Rewrite all of the lines below in full, multiplying every coordinate in the answers by 1.95 and rounding each result to a whole number, with halves rounded up. Leave out the pictures.

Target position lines
<<<<

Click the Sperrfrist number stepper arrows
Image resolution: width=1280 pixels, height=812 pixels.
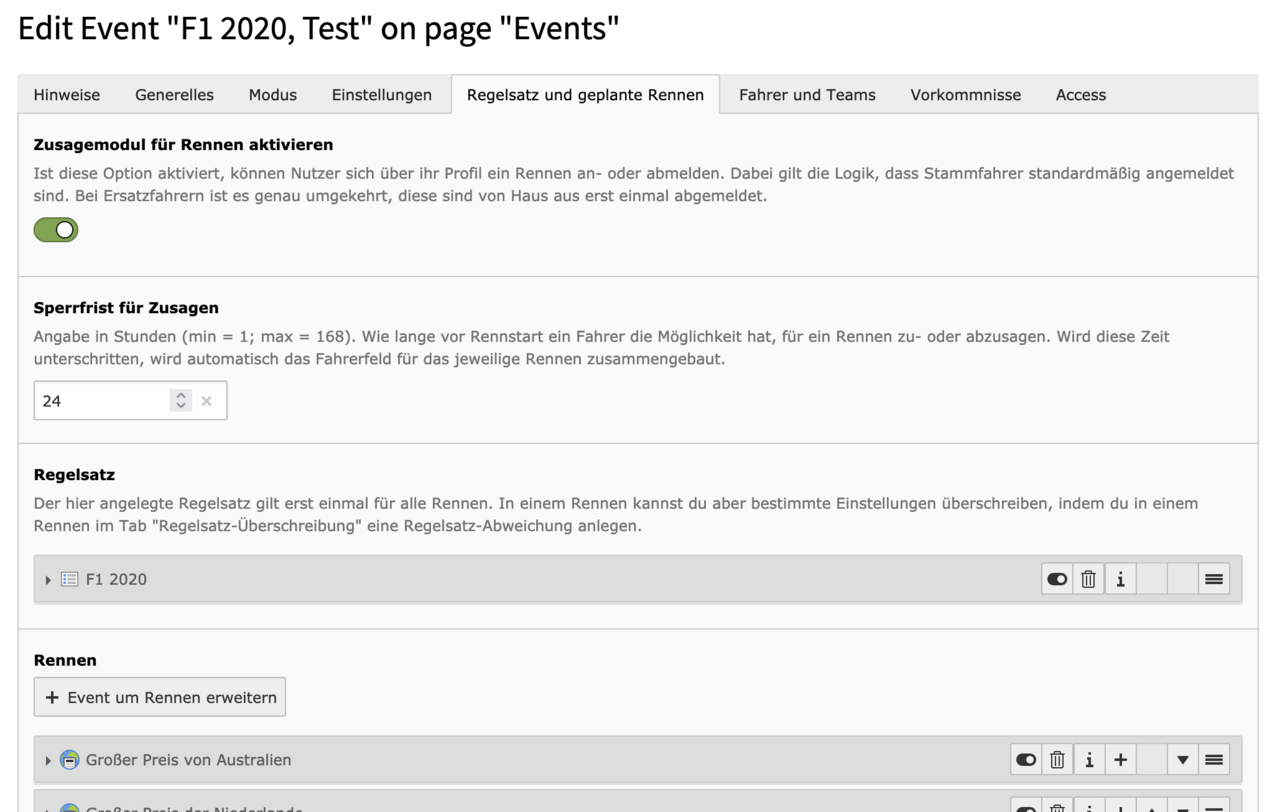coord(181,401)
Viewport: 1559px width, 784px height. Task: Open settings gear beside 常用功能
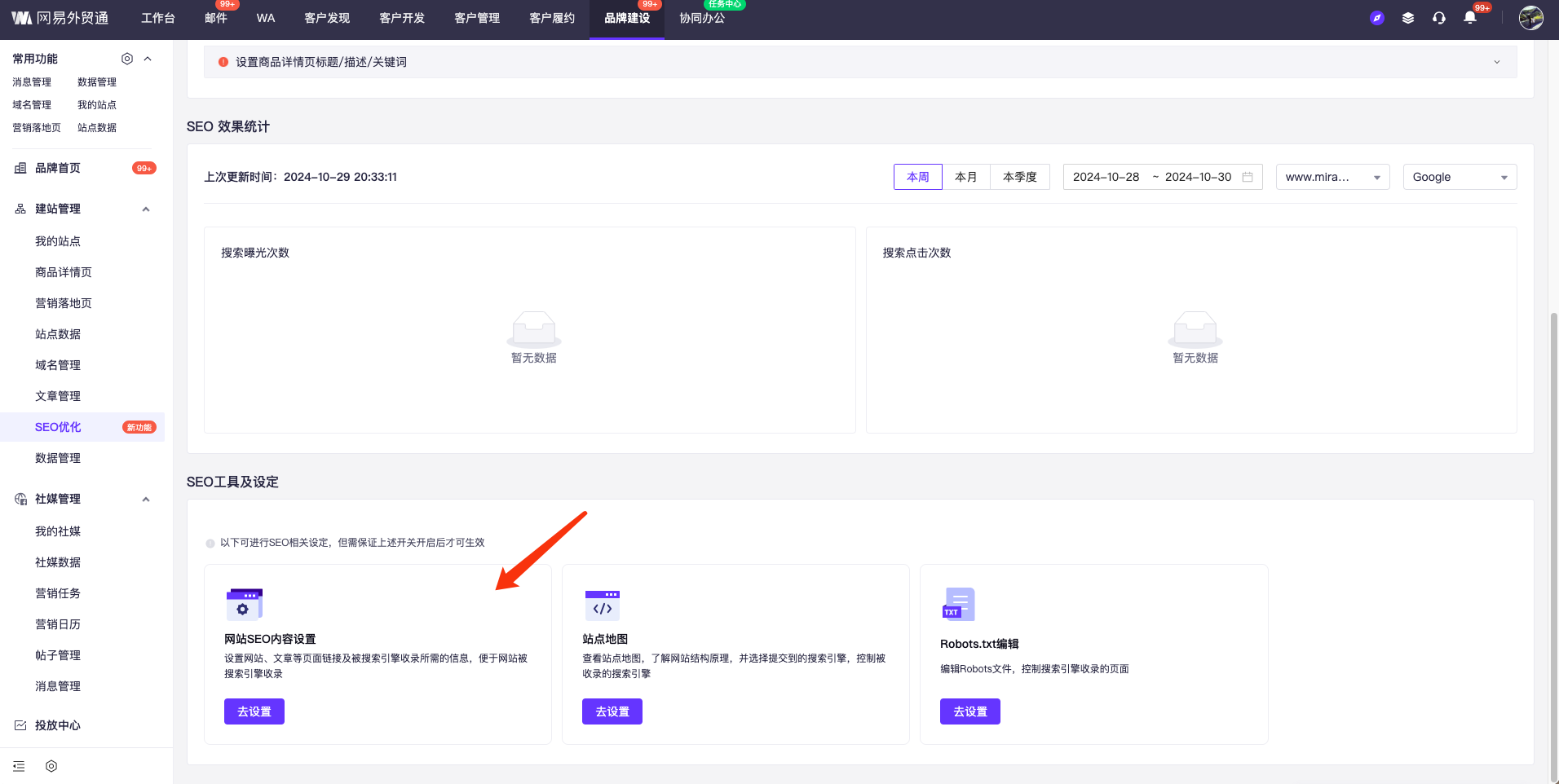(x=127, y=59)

>>>>

▶ Expected output:
Click the Sperrfrist number stepper arrows
Image resolution: width=1280 pixels, height=812 pixels.
coord(353,782)
Viewport: 1559px width, 784px height. Task: Open settings gear beside 常用功能
(x=248, y=115)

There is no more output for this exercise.